1. Flip through a sales flyer or catalog for interesting pictures; use them as part of the description in a scene you are working on or as a visual image of a character in the story.

A picture of a person modeling clothes often captures my imagination for a secondary character. Sometimes the same person appears in several outfits, so I use them to help me give the character a more realistic description. Pictures of a room or house give me ideas for the places my characters live, and make it easier to give a vivid description of the setting. Keep the pictures in a folder labeled with the name of the story so you’ll have something to jog your memory later.

2. Ask a friend or family member a question about what they would do in a certain situation, or how they would react to a particular event.

Although the person doesn’t know the whole story, their comments give me an idea of how others would view what’s happening in my story. I’m the one writing it, and I’m also the one who’s stuck; getting another perspective may take the scene in a more interesting or believable direction.

3. Sit in a mall, or some other public area, and jot down descriptions of a few people who look like interesting characters. That may lead to a new story idea, or give you a new person to put into a story you are currently working on.

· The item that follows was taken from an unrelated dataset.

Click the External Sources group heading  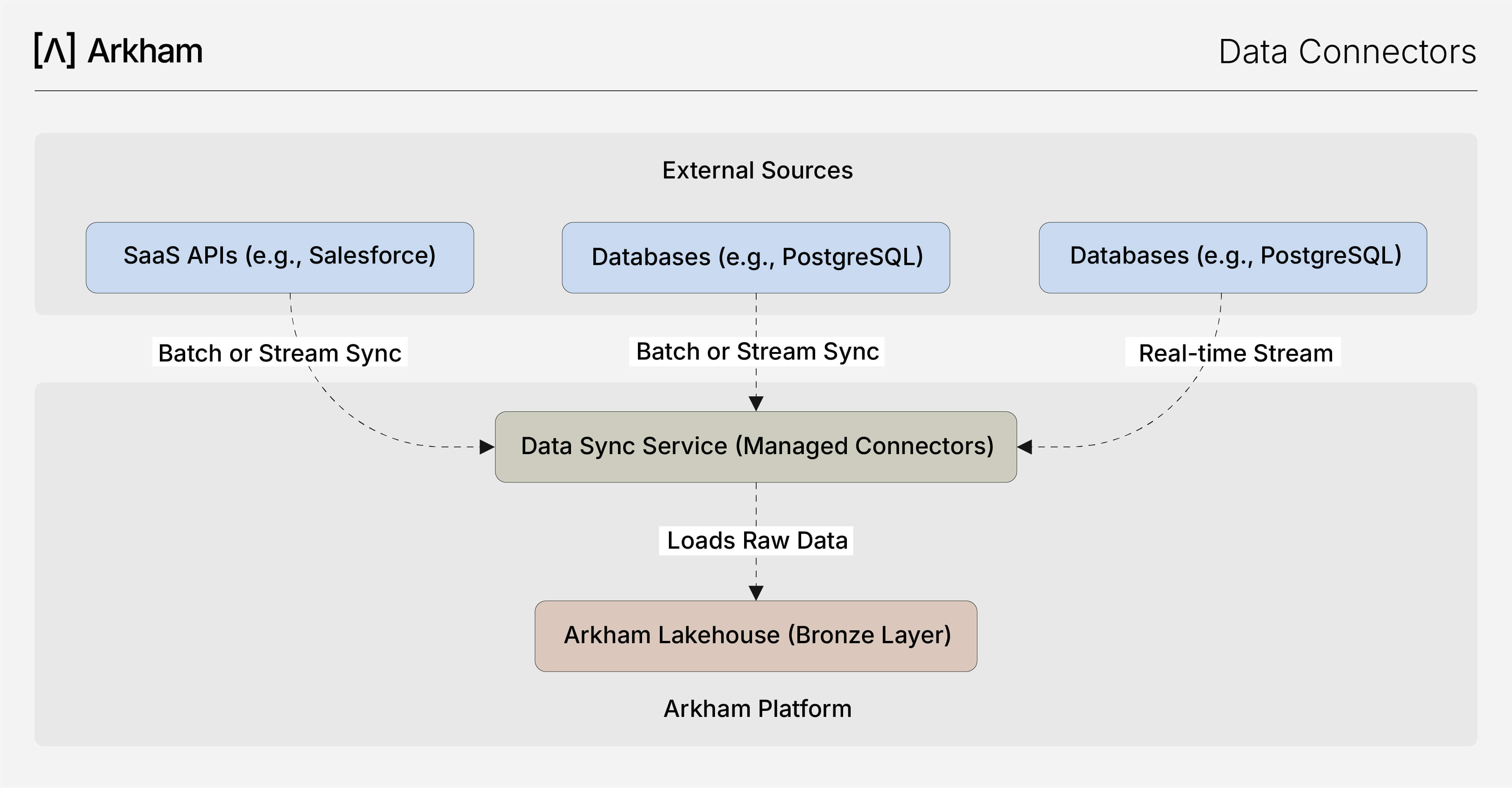757,170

For example, a mall security guard or restaurant worker, a family sitting together, or a woman alone at a corner table may spark your imagination. I’ve written complete short stories while sitting at a table in the food court waiting for my daughter to get done shopping. Other character profiles are sitting in a folder, waiting for me to write a story for them.

4. Create an idea folder. Use it to save brief descriptions of things you see or hear that might be useful later.

Whenever I think of a topic that captures my interest, or read a thought that makes me want to know more, I write it down. I keep them in an idea folder, labeled so I can easily find them. I have folders with thoughts on blogging, religion, weird science facts, and interesting things in the news. Some are just snippets of conversations I’ve overheard that would make great dialog for a story.

5. Browse the internet. Read some random articles about odd people or strange events for fresh ideas based on true life.

In addition to reading articles online, there are sites that will come up with random ideas for writers. One entertaining site that generates story ideas is the Random Logline Generator. I haven’t used any of the ideas yet, but love reading them. Here are two examples of possible storylines that site came up with:

A hungry scuba diver, a peculiar plaintiff, and a doctor kidnap a road runner.

The adopted son of a tight-rope walker tries to get into the Guinness Book of World Records in the back of a taxicab.

 

How do you come up with ideas for your stories?